WHAT IS BEING ASKED: Set down each entry as it stands. Skip the pictures.

DATA LISTING:
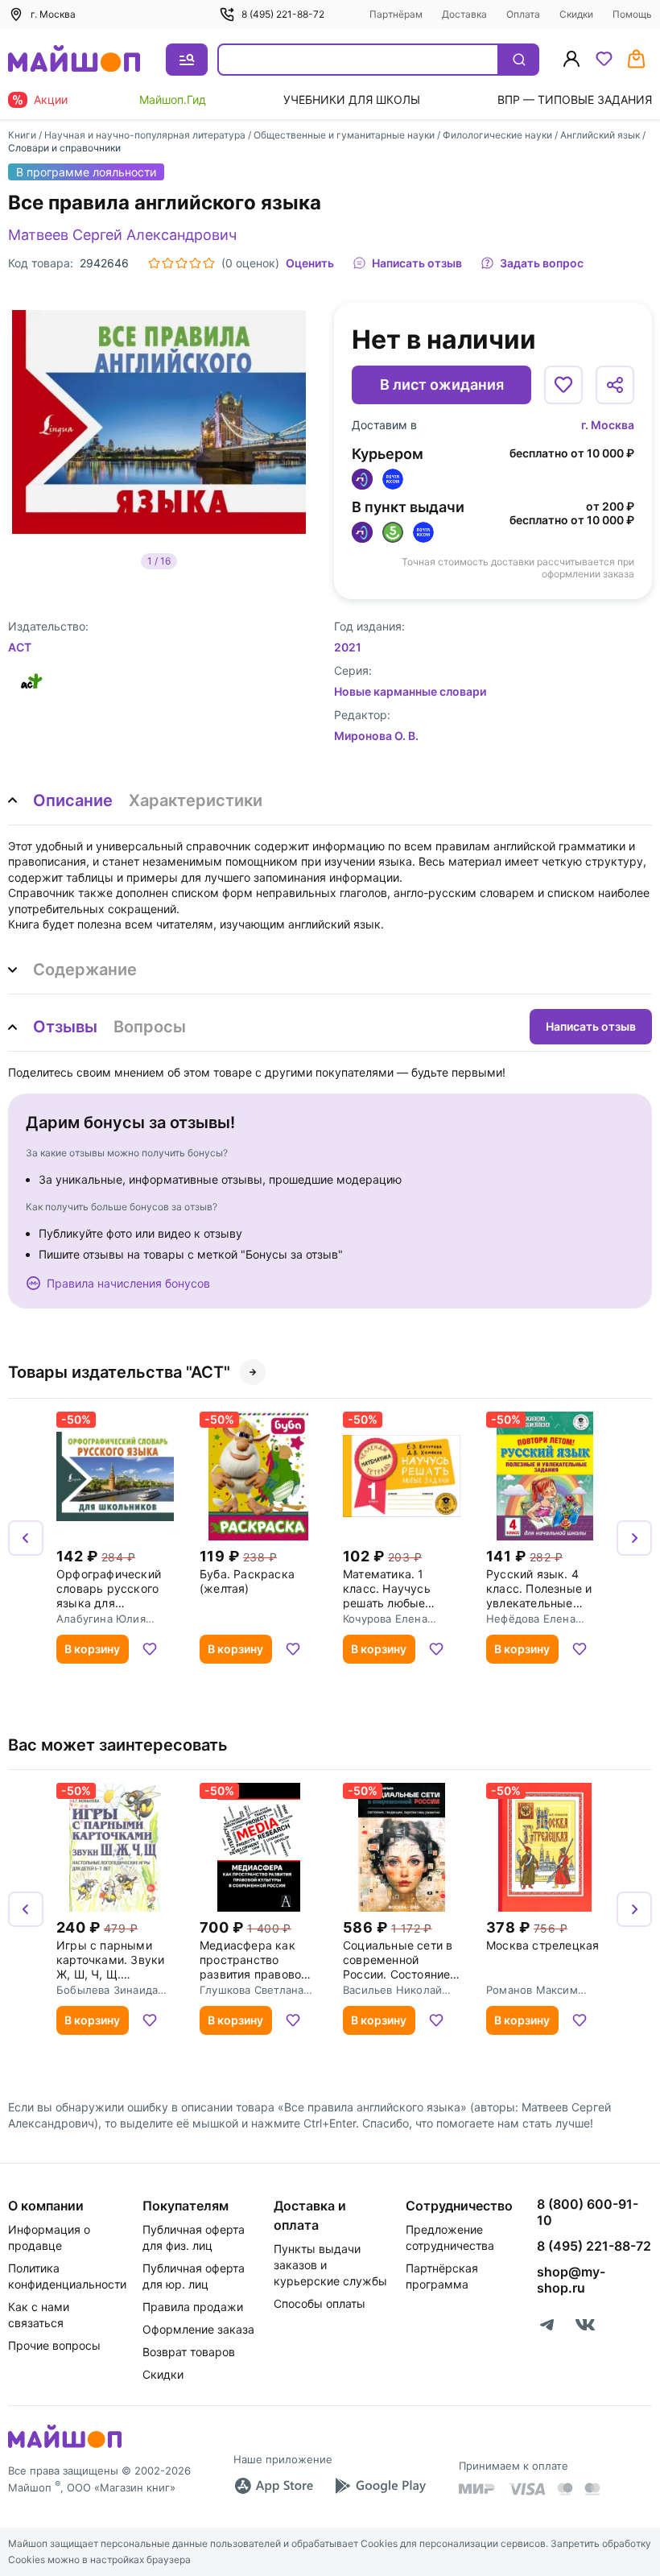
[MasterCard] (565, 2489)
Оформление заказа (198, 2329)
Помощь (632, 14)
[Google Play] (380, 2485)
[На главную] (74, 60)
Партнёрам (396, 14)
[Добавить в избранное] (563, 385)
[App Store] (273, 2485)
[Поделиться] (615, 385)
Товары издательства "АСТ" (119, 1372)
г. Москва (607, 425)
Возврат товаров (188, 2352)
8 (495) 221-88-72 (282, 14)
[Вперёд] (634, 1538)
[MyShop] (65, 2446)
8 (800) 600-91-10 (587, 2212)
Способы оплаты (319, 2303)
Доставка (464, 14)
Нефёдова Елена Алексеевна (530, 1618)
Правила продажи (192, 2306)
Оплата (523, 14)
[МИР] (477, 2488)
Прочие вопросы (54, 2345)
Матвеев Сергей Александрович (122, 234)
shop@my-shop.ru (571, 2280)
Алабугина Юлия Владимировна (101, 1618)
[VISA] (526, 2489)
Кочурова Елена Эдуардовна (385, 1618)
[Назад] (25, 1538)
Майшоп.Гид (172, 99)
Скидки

REPLY TO THE TASK:
[MasterCard] (565, 2489)
Оформление заказа (198, 2329)
Помощь (632, 14)
[Google Play] (380, 2485)
[На главную] (74, 60)
Партнёрам (396, 14)
[Добавить в избранное] (563, 385)
[App Store] (273, 2485)
[Поделиться] (615, 385)
Товары издательства "АСТ" (119, 1372)
г. Москва (607, 425)
Возврат товаров (188, 2352)
8 (495) 221-88-72 (282, 14)
[Вперёд] (634, 1538)
[MyShop] (65, 2446)
8 (800) 600-91-10 (587, 2212)
Способы оплаты (319, 2303)
Доставка (464, 14)
Нефёдова Елена Алексеевна (530, 1618)
Правила продажи (192, 2306)
Оплата (523, 14)
[МИР] (477, 2488)
Прочие вопросы (54, 2345)
Матвеев Сергей Александрович (122, 234)
shop@my-shop.ru (571, 2280)
Алабугина Юлия Владимировна (101, 1618)
[VISA] (526, 2489)
Кочурова Елена Эдуардовна (385, 1618)
[Назад] (25, 1538)
Майшоп.Гид (172, 99)
Скидки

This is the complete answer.